§ **RAW RECORDS**:
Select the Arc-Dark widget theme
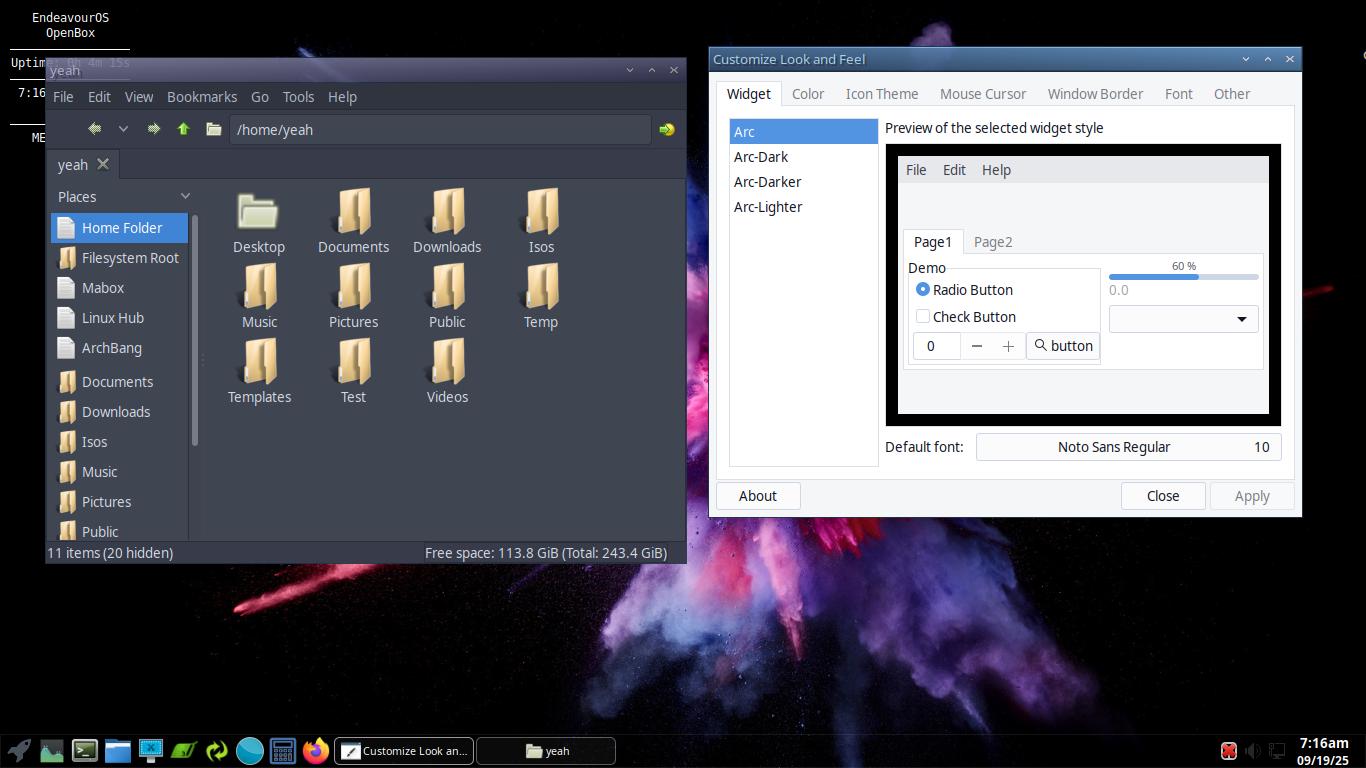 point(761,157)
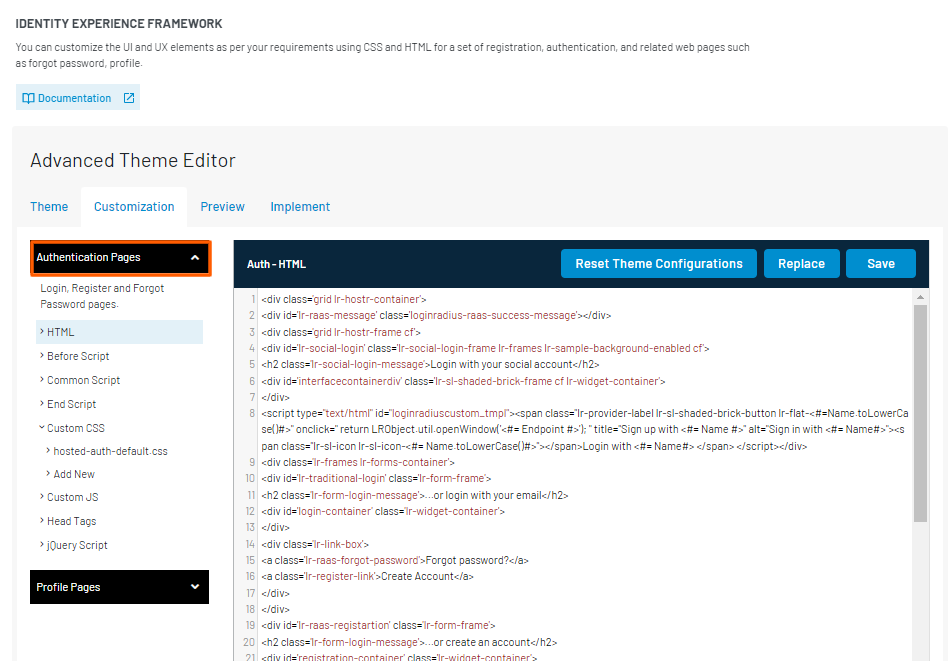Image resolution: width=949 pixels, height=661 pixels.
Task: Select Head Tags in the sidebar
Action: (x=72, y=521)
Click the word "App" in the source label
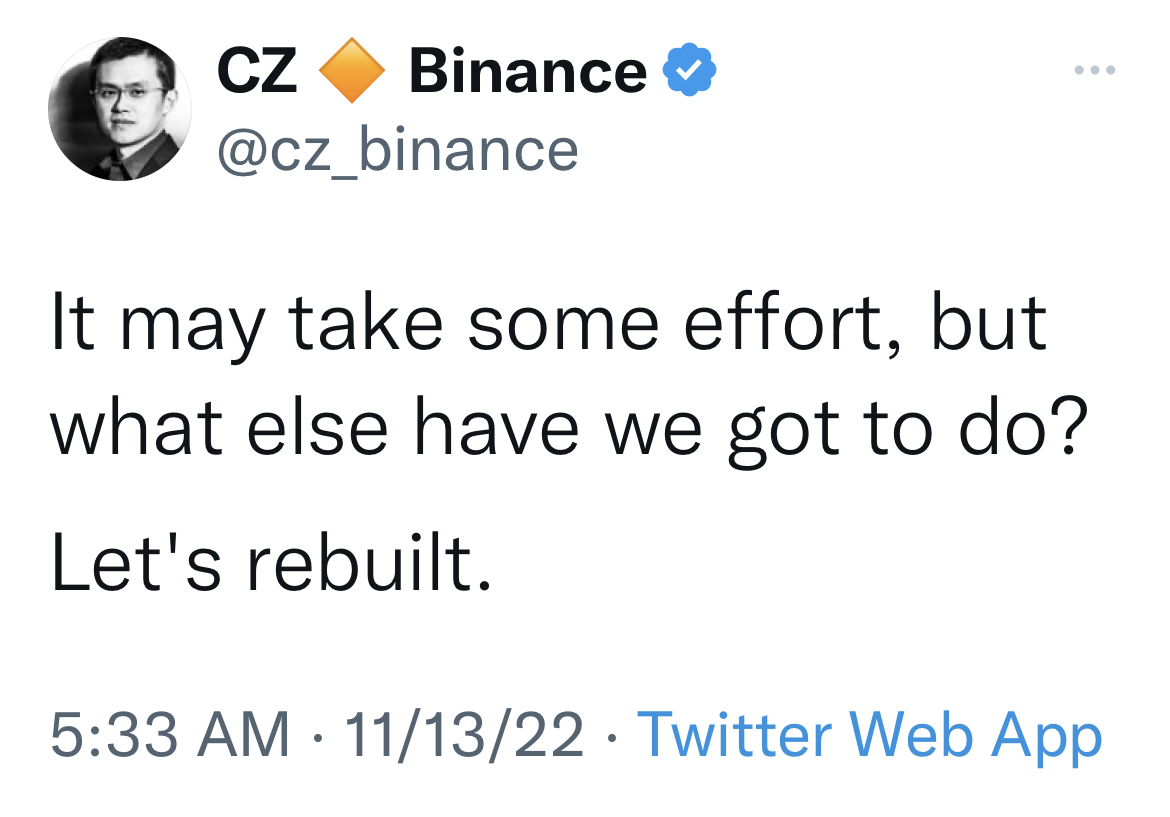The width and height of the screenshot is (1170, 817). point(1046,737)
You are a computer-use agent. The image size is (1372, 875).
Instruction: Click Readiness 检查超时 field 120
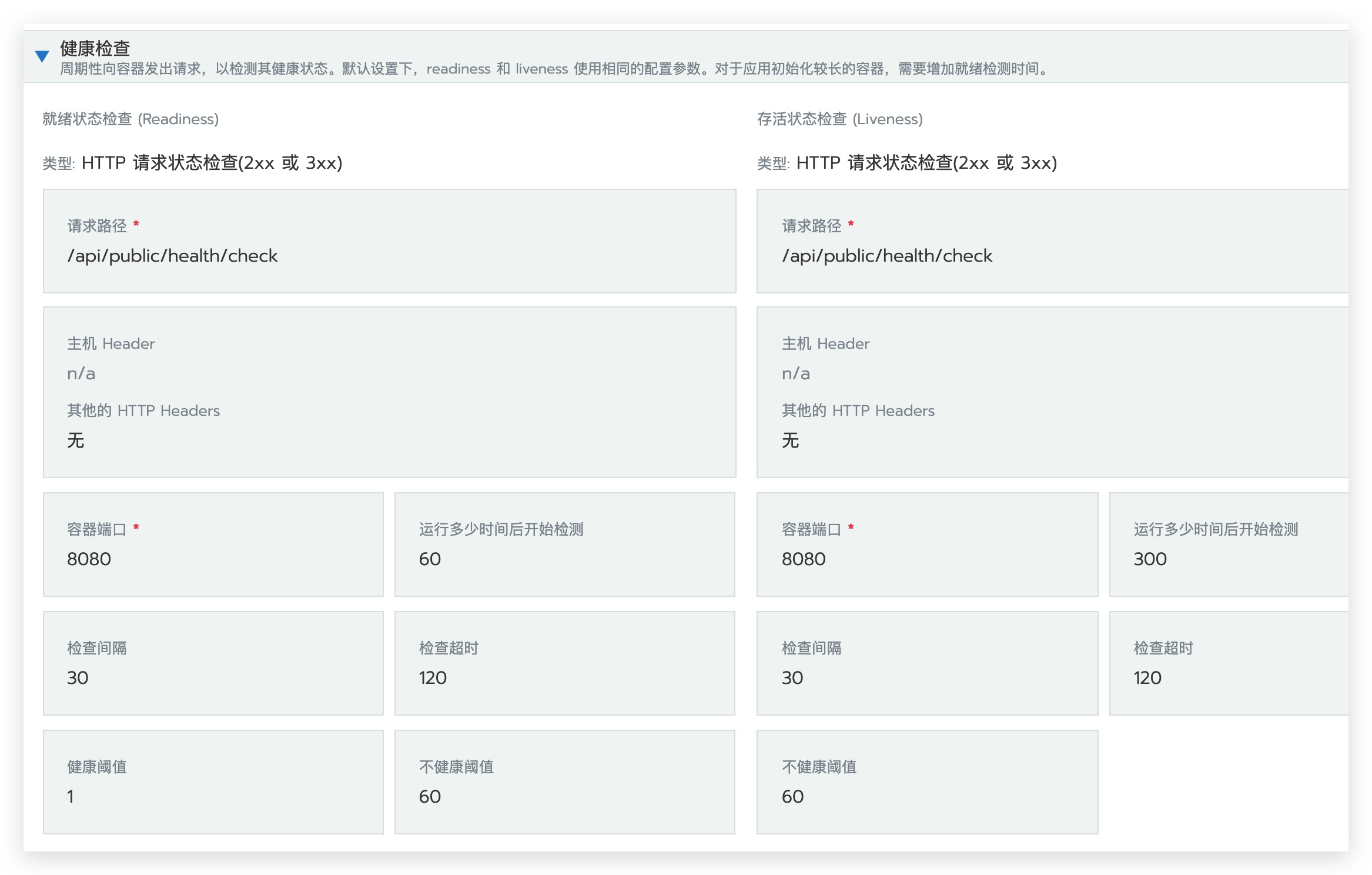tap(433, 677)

* * *

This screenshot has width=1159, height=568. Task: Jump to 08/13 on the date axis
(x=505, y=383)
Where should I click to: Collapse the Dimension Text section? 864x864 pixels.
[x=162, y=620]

==

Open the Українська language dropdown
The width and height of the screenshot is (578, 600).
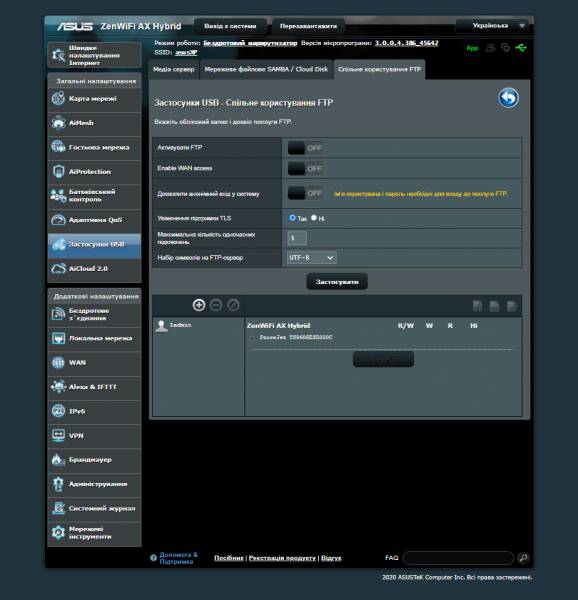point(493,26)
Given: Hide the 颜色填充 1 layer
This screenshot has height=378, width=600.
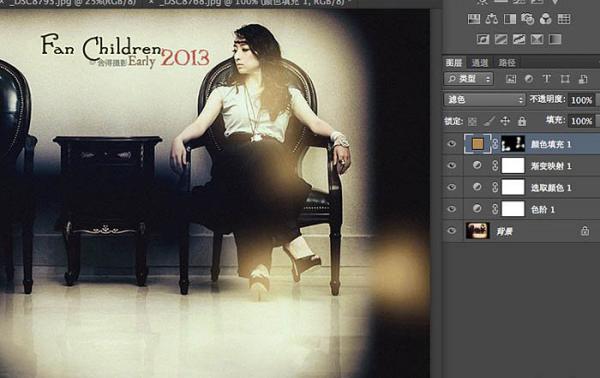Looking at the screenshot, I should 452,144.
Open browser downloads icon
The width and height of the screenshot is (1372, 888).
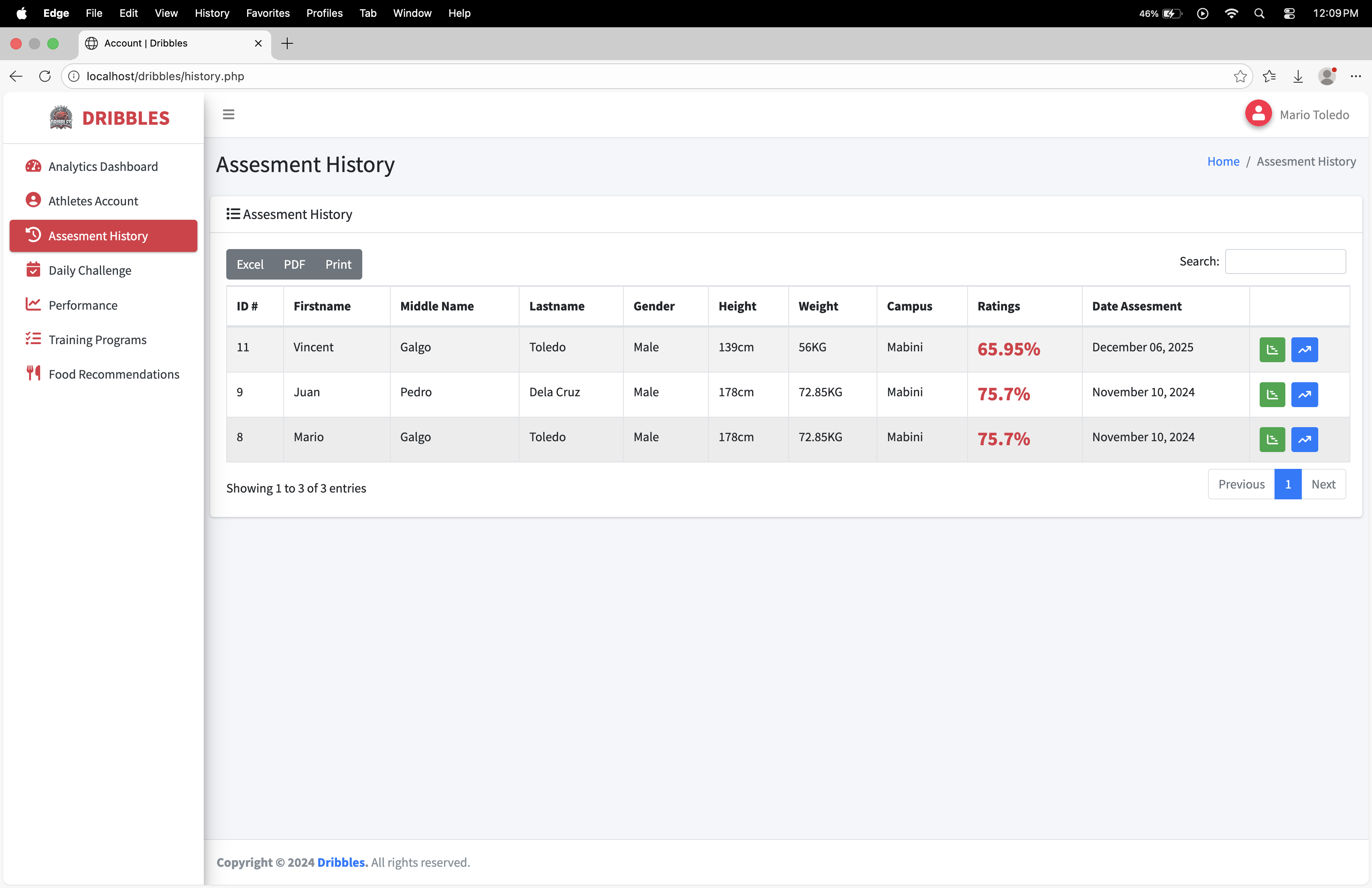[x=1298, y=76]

§ **GOAL OF THE EXERCISE**:
Extract the records verbatim, starting at the line that contains "Open browser downloads icon" and stopping after the line that contains "[x=1298, y=76]". Omit the pictures.

§ **SOLUTION TO THIS TASK**:
Open browser downloads icon
The width and height of the screenshot is (1372, 888).
[x=1298, y=76]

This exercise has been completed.